Israel Vallarta est l’un des détenus qui, au Mexique, a passé le plus de temps en prison sans avoir été reconnu coupable du moindre crime : quinze ans sans jugement.
Un article d’Emmanuelle Steels du 19 décembre 2019
Mais ce n’est pas cette longévité carcérale qui lui vaut sa renommée : son cas a été médiatisé dès son arrestation, en décembre 2005, lors d’une fausse libération d’otages orchestrée par la police fédérale et retransmise en direct à la télévision. Dans le rôle des kidnappeurs : Israel Vallarta et Florence Cassez, une citoyenne française. Le couple avait été arrêté sans justification et forcé de participer, un jour plus tard, à un montage conçu pour les incriminer.

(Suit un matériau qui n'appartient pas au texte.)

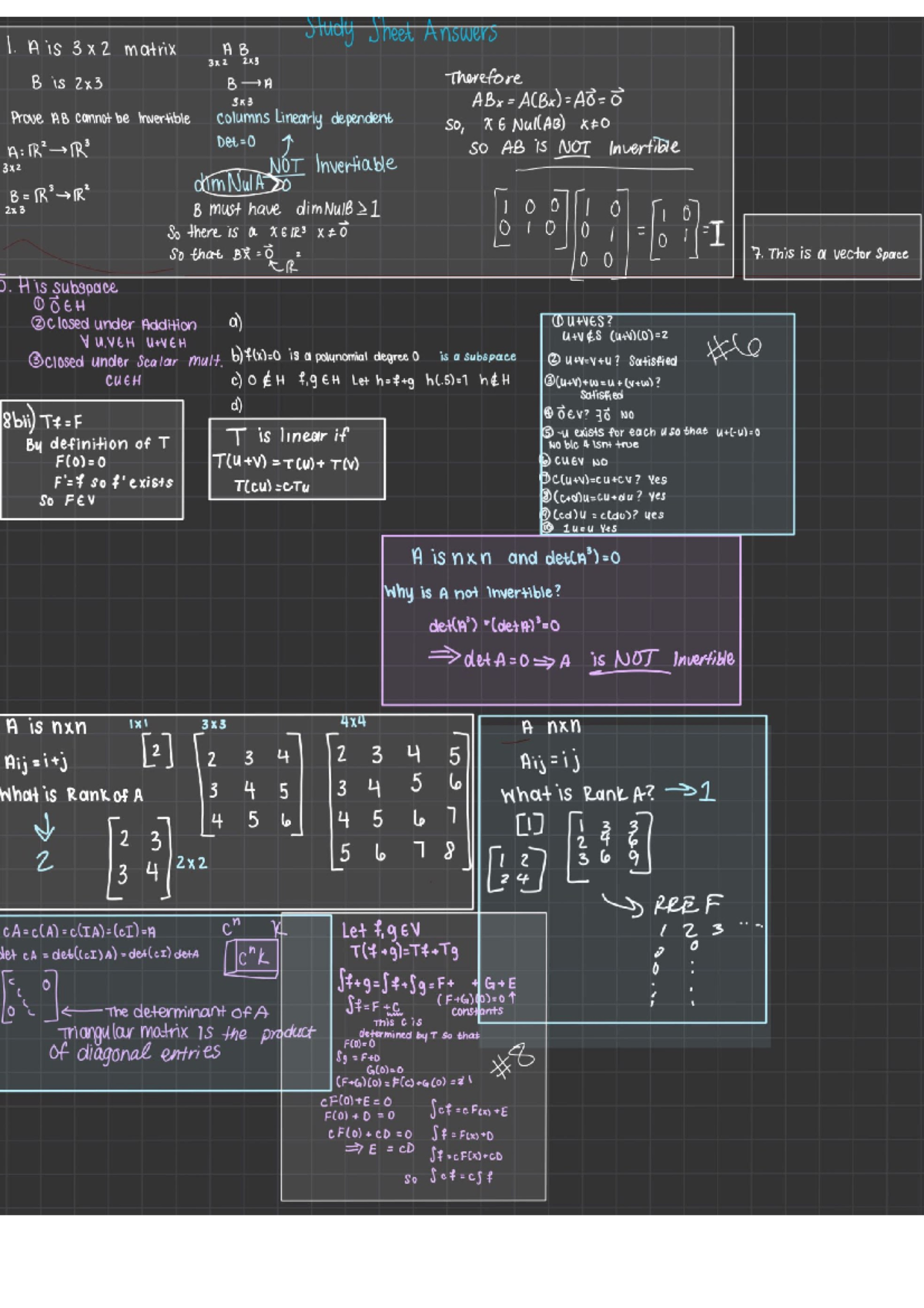Image resolution: width=924 pixels, height=1308 pixels.
Task: Click the handwritten "#8" label
Action: (513, 1062)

A l’époque, la police fédérale, accusée d’accointances avec le cartel de Sinaloa, entendait laver son image et détourner l’attention des médias. Les ficelles sont grossières, mais dans un pays où les enlèvements horrifient l’opinion publique, le show convainc. Et même si la tromperie est ensuite révélée, une majorité de Mexicains restent convaincus d’avoir bien vu, à la télévision, des kidnappeurs et leurs victimes.
En 2013, la Cour suprême mexicaine ordonnait la libération de Florence Cassez, jugeant toute l’enquête entachée par cette vaste fumisterie. Les médias mexicains débattent régulièrement de «l’affaire Cassez». Jamais de «l’affaire Vallarta».
En 2011, le documentaire Presunto Culpable, qui retrace le destin d’un jeune rappeur accusé d’assassinat, avait bouleversé les Mexicains. Mais davantage encore que cette fabrication de coupable, le cas de Vallarta agglomère tout ce que le système policier et judiciaire contient d’imposture purulente et d’illégalité systématique. Peu d’histoires sont aussi emblématiques de tous les abus commis au nom de cette justice dégradée.